Hi,
I’m trying to use a C DLL. Most of the functions take int or double or char* and I think there are examples of passing in all these in the docs.
However, one function I need returns a wchar_t* of NULL-terminated UTF16-encoded bytes – it is owned by the DLL and could be up to 2MB. How do I copy this into a String?
I finally figured out how to do it. I doubt that my solution is the most efficient (which is why I haven’t marked it as solved), but it works for me (using julia 0.6):
function utf16tostring(p::Ptr{UInt16}; maxlen=100_000)
text = ""
i = 1
while i <= maxlen
u = unsafe_load(p, i)
if u == 0; break end
text *= string(convert(Char, u))
i += 1
end
text
end
For reference, you really want to avoid calling *= in a loop as it’s going to allocate a new string each time. Here transcode is the best solution, but in general for this kind of situation you’d better store the characters in an array, fill it with characters, and only then create a string from it. Of course it’s even better if you can directly load the string from memory.

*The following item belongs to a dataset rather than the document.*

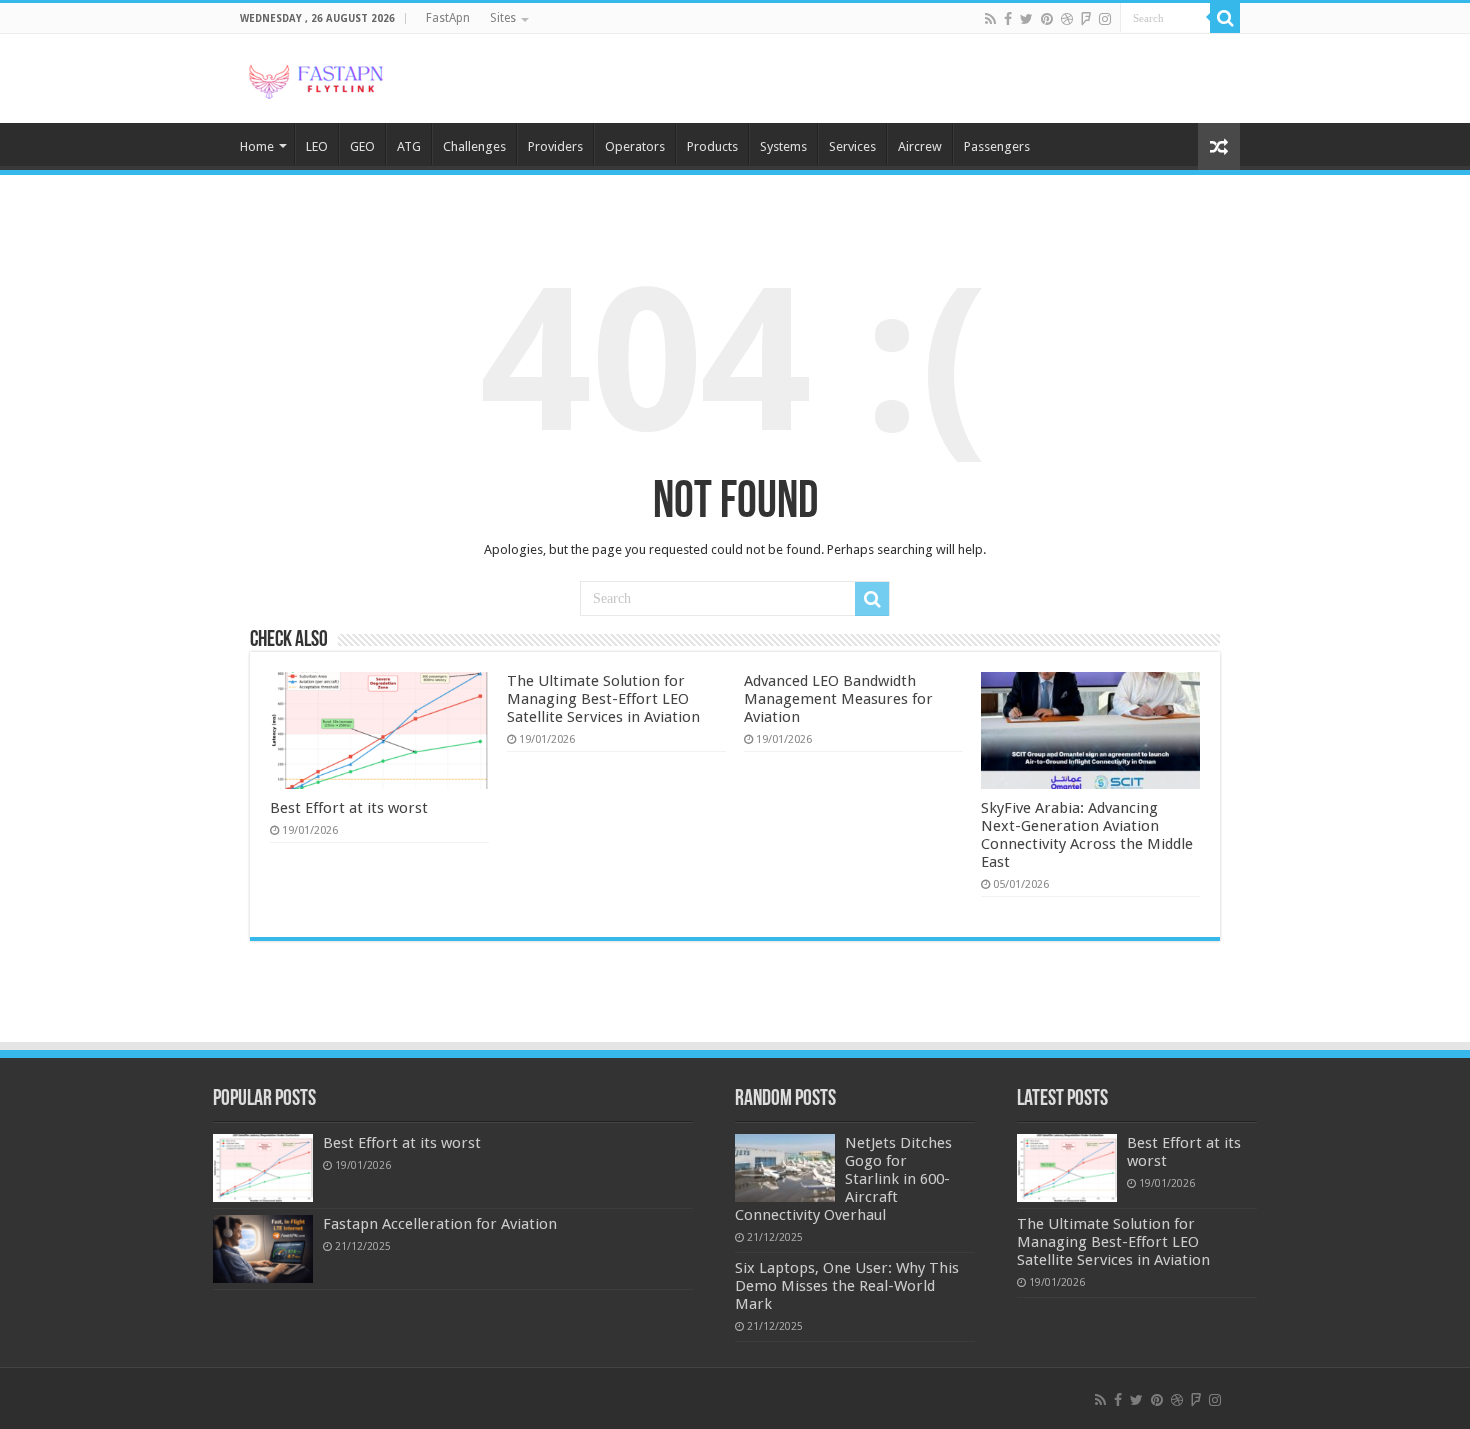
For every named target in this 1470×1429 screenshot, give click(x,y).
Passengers (997, 146)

I looked in base/c.jl and found cwstring() which is great for creating wchar_t to pass into C functions, so thanks for mentioning that!
But using transcode() doesn’t work because I only have a NULL-terminated Ptr{Cwchar_t} of unknown length and transcode() won’t accept a pointer. Nor can I see any way to convert a Ptr{Cwchar_t} to a Vector{Cwchar_t}. I also tried changing my return type from Ptr{Cwchar_t} to Cwstring and then doing convert(UInt16, p) where p is a Cwstring but that didn’t work either.

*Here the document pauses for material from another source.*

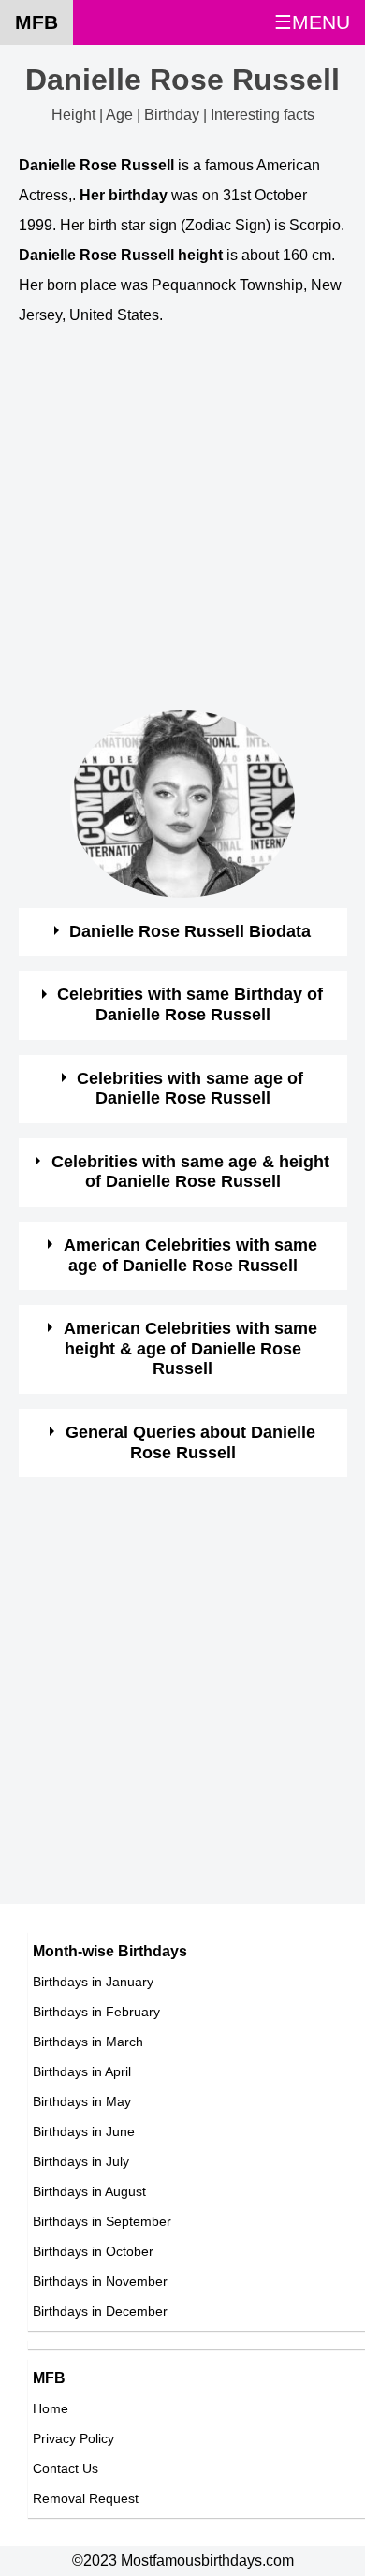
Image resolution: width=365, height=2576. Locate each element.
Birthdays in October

Also, I guessed that *= is bad in loops (like Python) but I don’t know the length of the string, so I’m stuck.
We could probably stand to make this a little easier to use. The minimalist goal of transcode was to allow calling Windows APIs without needing a full-blown UTF-16 string type in Base. PRs and API design ideas welcome.
This also won’t handle non-BMP characters (i.e. characters that are encoded via two surrogate characters in UTF-16).
One option might be to use the UTF16String type that was moved to the LegacyStrings package.
You can use String(utf16(p)), where p is a Ptr{UInt16} or Ptr{Int16}, to get a UTF16String from a pointer to a null terminated UTF-16 string, and then return it as a UTF-8 encoded String type.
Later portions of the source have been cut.